## TASK ITEM
Repeat each of these records exactly.

(AVAILABLE RECORDS Opens)

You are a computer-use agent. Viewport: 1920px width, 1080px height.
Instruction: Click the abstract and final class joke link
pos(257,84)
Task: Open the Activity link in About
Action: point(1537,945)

(AVAILABLE RECORDS Closes)

## SOLUTION TO THIS EXERCISE
You are a computer-use agent. Viewport: 1920px width, 1080px height.
Instruction: Click the abstract and final class joke link
pos(257,84)
Task: Open the Activity link in About
Action: point(1537,945)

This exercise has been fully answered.